Date: Dec 16 2015
I was recently speaking with the general counsel for a private family trust company (PFTC), and they told me a compelling story about their recent PFTC state situs evaluation that I believe many in the PFTC world will find both informative and relatable. With their permission, I have shared it below (the names have been removed to respect the family’s privacy):
We first formed our PFTC just over a decade ago. It’s based in Wyoming and is unregulated, but over the years we’d had a multitude of family members complaining to us about how inconvenient it was to travel there. So about two years ago, we started asking ourselves: “Why exactly are we in Wyoming, anyway?” The PFTC landscape had evolved a lot over the last decade, so we started to look around and consider a change of situs.
We knew we wanted to be in an unregulated or lightly regulated state—primarily for confidentiality and privacy reasons—so the first thing we looked at were requirements for unregulated PFTCs. We also did an investigation of state trust laws, tax issues and operations requirements.
Additionally, we wanted to see how convenient the locations would be for the family and board members when it came time to hold our annual meetings. We also studied the trust laws in various states to better understand how sophisticated they were, and since privacy is very important to the family, we looked into the states’ disclosure requirements.
With these criteria in mind, we narrowed our initial list of states to Delaware, Florida, Nevada, New Hampshire, South Dakota, and Wyoming—mainly because they were trust-friendly states that were geographically convenient to at least one family member.
First, we eliminated Delaware because it didn’t have all the flexible, unregulated PFTC benefits we were looking for. South Dakota was eliminated because they would have required one of the board members to be a resident of the state. (With this particular family, an established board was in place and the family wanted to maintain its current composition)
Florida had a lot of appeal as a location, but its PFTC legislation had only been introduced in the spring of 2014. At the time, the legislative and lobbying groups were still tinkering with that legislation, so we felt it was too premature to move to Florida—maybe we’ll look at it again in five years.
We eliminated Nevada because its laws for unregulated PFTCs were not as flexible as we were looking for, so we focused in on New Hampshire and Wyoming. New Hampshire’s option is still slightly regulated instead of non-regulated, and even though they’ve been very PFTC friendly to-date, going from a regime where our PFTC was un-regulated to one with any regulation made some family members nervous. In the end, our investigation’s endorsement of Wyoming made family members comfortable knowing that, even though traveling to Wyoming might not be the most convenient place to meet, it’s a situs that works best for them and that they knew well.

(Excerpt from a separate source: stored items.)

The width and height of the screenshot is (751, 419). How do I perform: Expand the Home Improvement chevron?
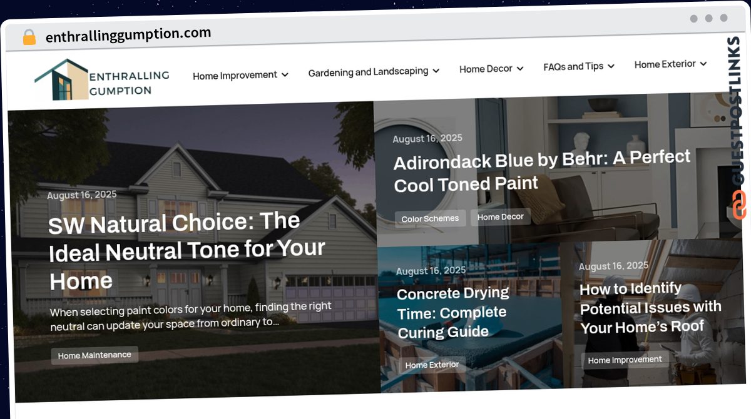point(285,74)
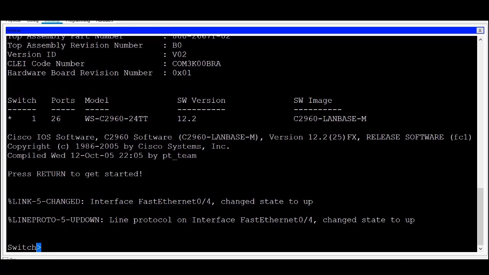View the Attributes tab

tap(105, 20)
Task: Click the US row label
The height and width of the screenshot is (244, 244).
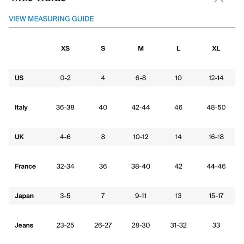Action: [x=19, y=78]
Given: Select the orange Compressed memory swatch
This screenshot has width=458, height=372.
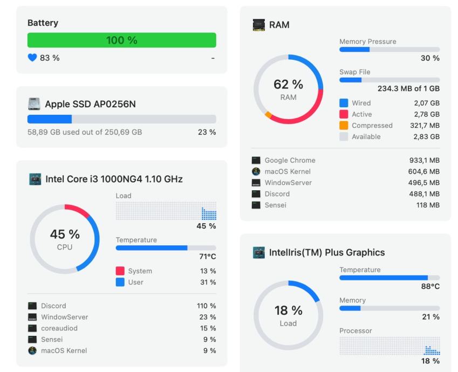Looking at the screenshot, I should (x=344, y=125).
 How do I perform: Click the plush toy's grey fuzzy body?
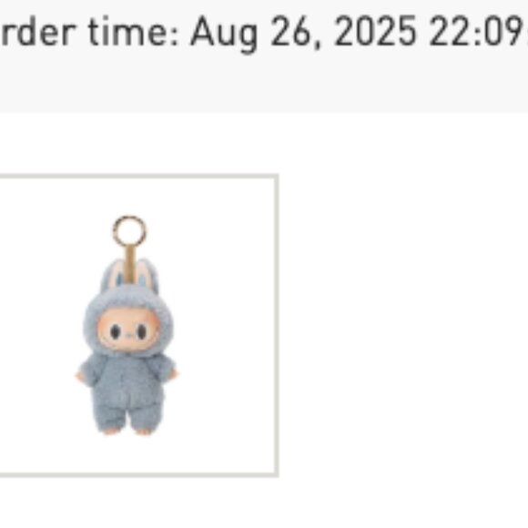127,387
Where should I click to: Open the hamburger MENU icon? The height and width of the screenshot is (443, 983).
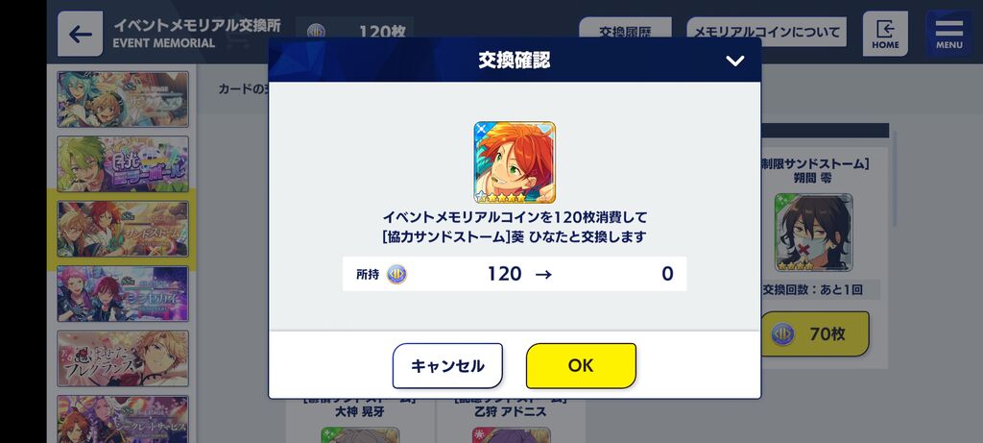pyautogui.click(x=949, y=34)
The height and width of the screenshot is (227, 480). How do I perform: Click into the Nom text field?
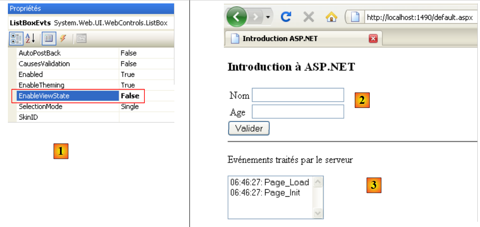click(x=298, y=95)
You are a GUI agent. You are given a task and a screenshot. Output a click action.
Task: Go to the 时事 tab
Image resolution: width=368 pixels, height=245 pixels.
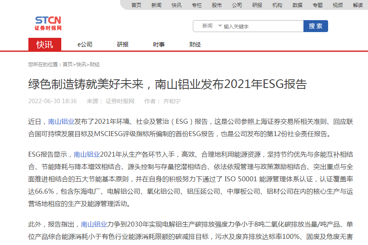coord(159,44)
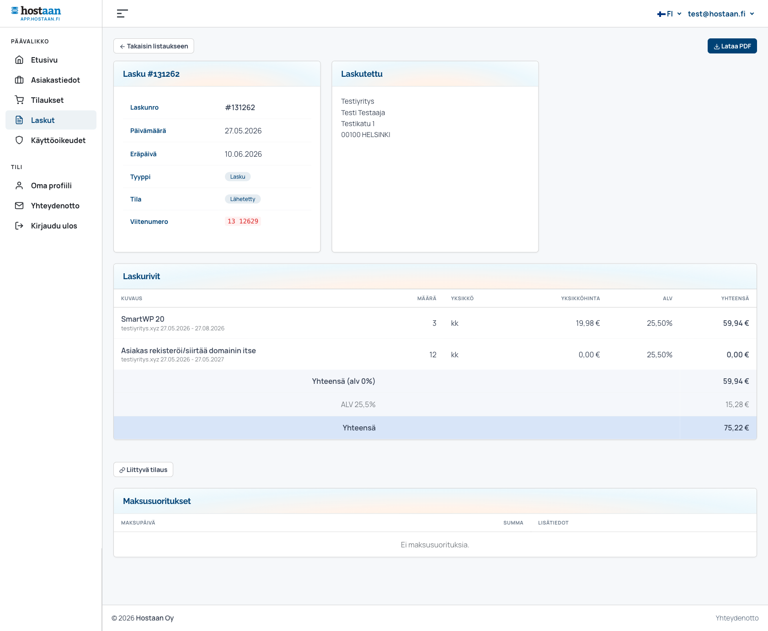
Task: Download invoice with Lataa PDF
Action: 732,46
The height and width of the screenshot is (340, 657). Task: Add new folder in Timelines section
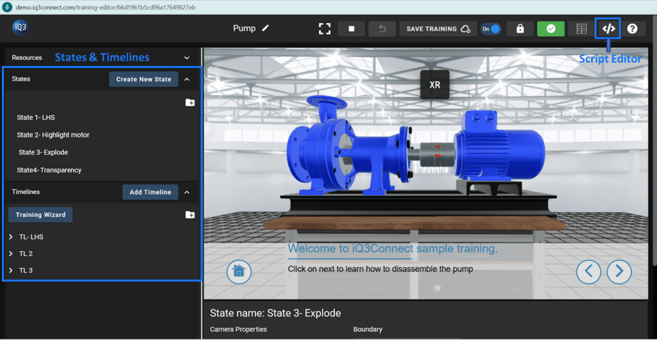point(190,214)
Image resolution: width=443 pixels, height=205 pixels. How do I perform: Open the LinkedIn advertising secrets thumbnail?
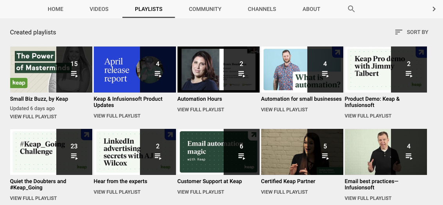(x=117, y=152)
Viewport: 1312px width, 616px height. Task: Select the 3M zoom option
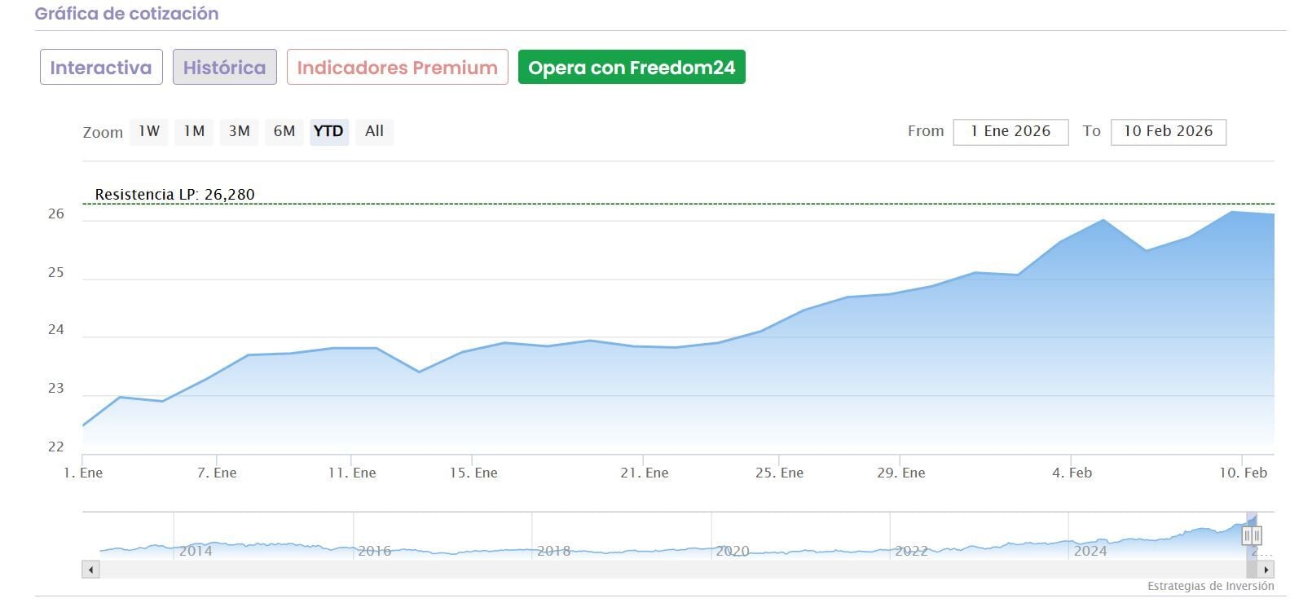[x=239, y=131]
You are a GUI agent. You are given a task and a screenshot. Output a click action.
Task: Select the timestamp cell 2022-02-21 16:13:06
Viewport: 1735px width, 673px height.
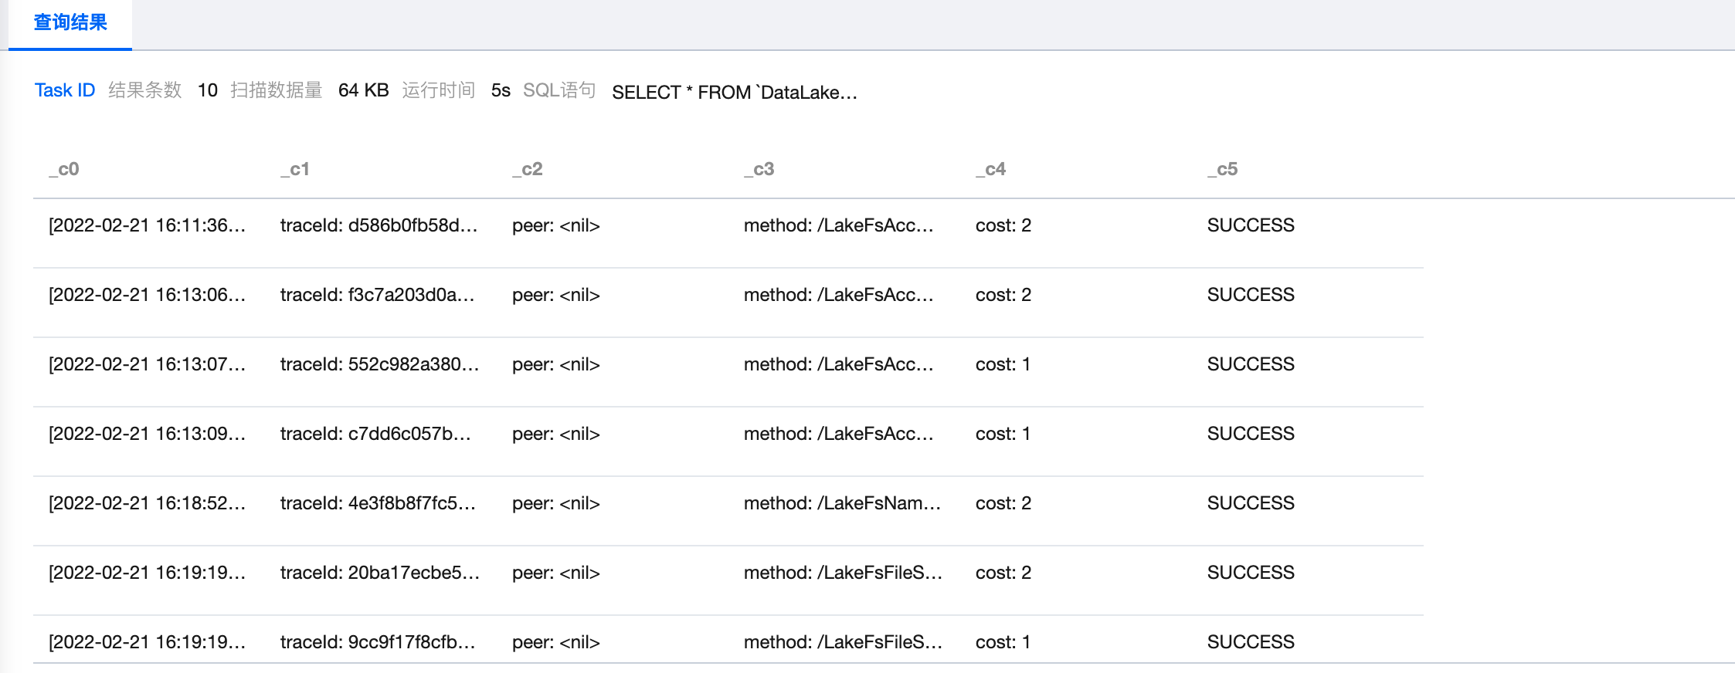pos(147,295)
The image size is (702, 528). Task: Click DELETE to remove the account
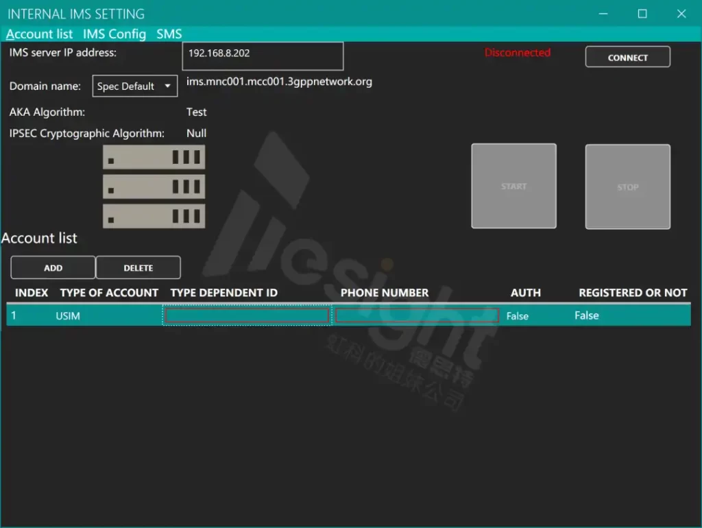tap(138, 268)
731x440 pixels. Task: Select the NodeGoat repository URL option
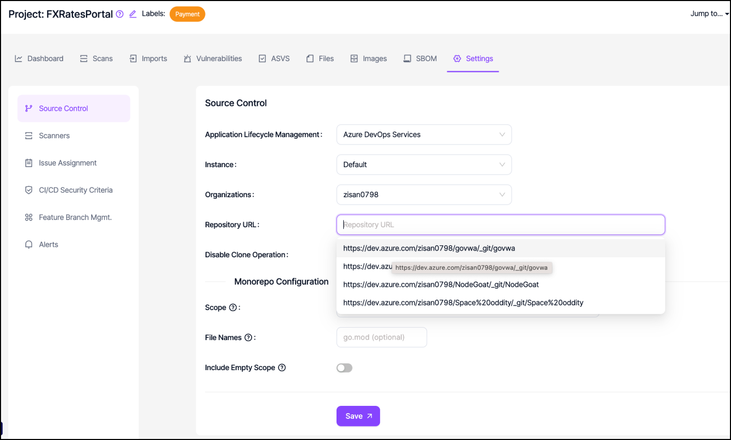click(441, 285)
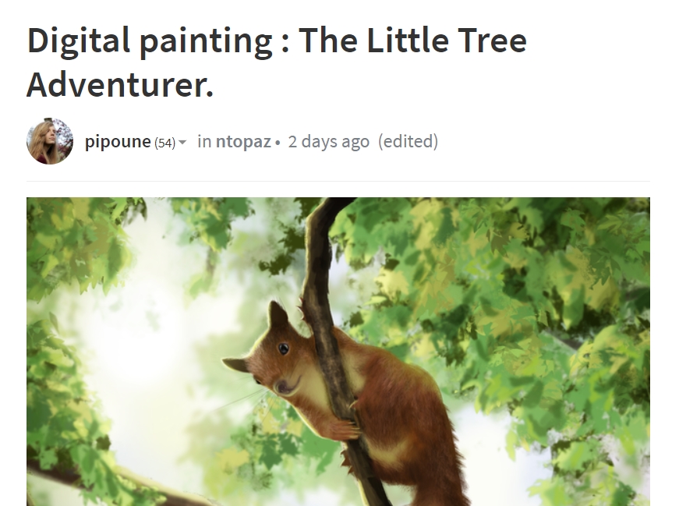Viewport: 679px width, 506px height.
Task: Open pipoune's round profile avatar
Action: tap(50, 141)
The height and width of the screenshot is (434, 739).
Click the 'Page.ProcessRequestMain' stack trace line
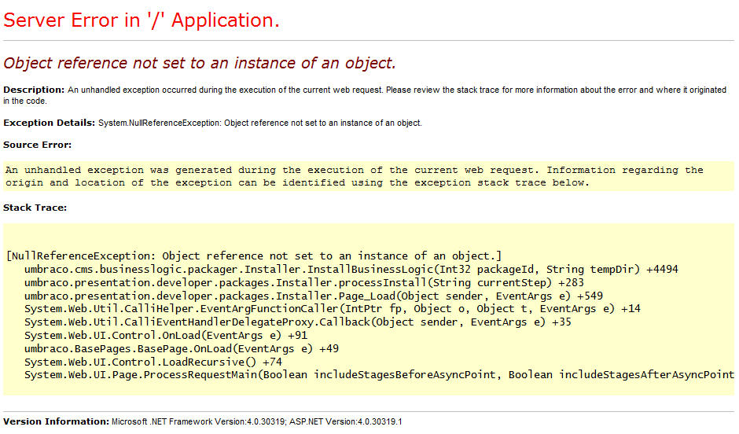(377, 375)
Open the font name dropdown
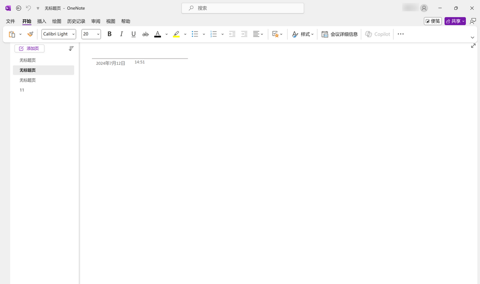This screenshot has height=284, width=480. click(x=73, y=34)

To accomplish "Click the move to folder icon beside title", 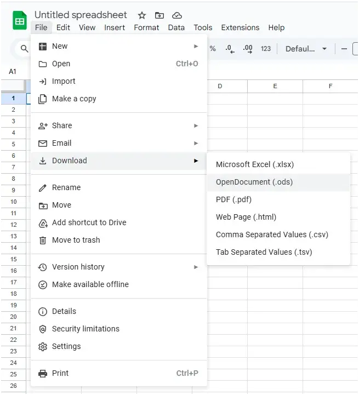I will pos(159,15).

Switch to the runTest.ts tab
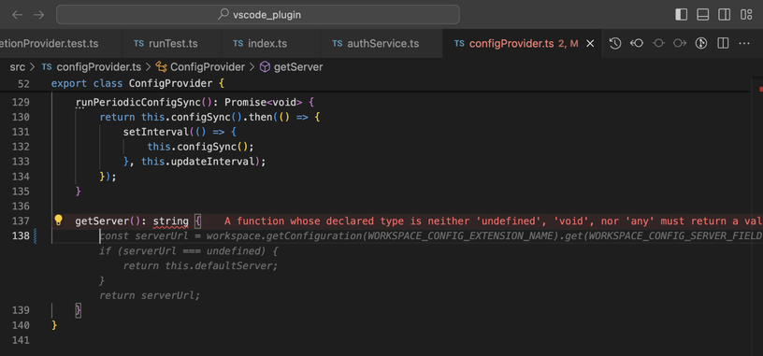click(x=166, y=43)
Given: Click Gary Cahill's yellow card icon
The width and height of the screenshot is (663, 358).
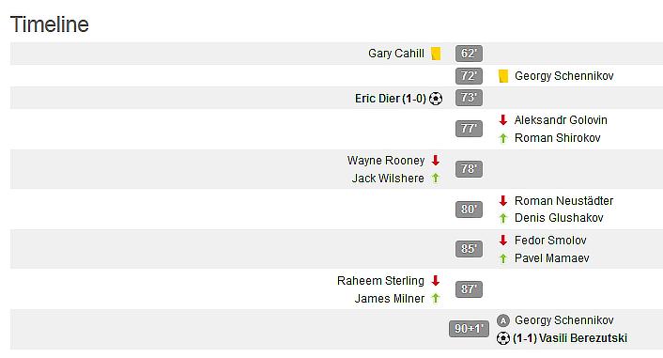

Even though we ultimately stayed with Wyoming, we made a few changes: we moved the annual family meetings to Jackson, and also decided to leverage more out of those trips, holding board meetings along with family meetings and staff meetings over the course of a few days.
When you select a situs for your PFTC, there can be significant tax and regulatory implications depending on the state in question. Understanding your state’s perspective on PFTC-related issues and knowing how your PFTC situs sizes up against other states is important. Some families may have started in a certain state, only to realize years later it is no longer the right fit. It’s important for families to periodically evaluate their options—even if it ultimately means staying put.
We will be addressing these types of issues—as well as others that surround the current environment for existing PFTCs—regularly on the FOX Private Family Trust Company Network listserv and at our Network's events. Click here to learn more about the FOX Member Networks.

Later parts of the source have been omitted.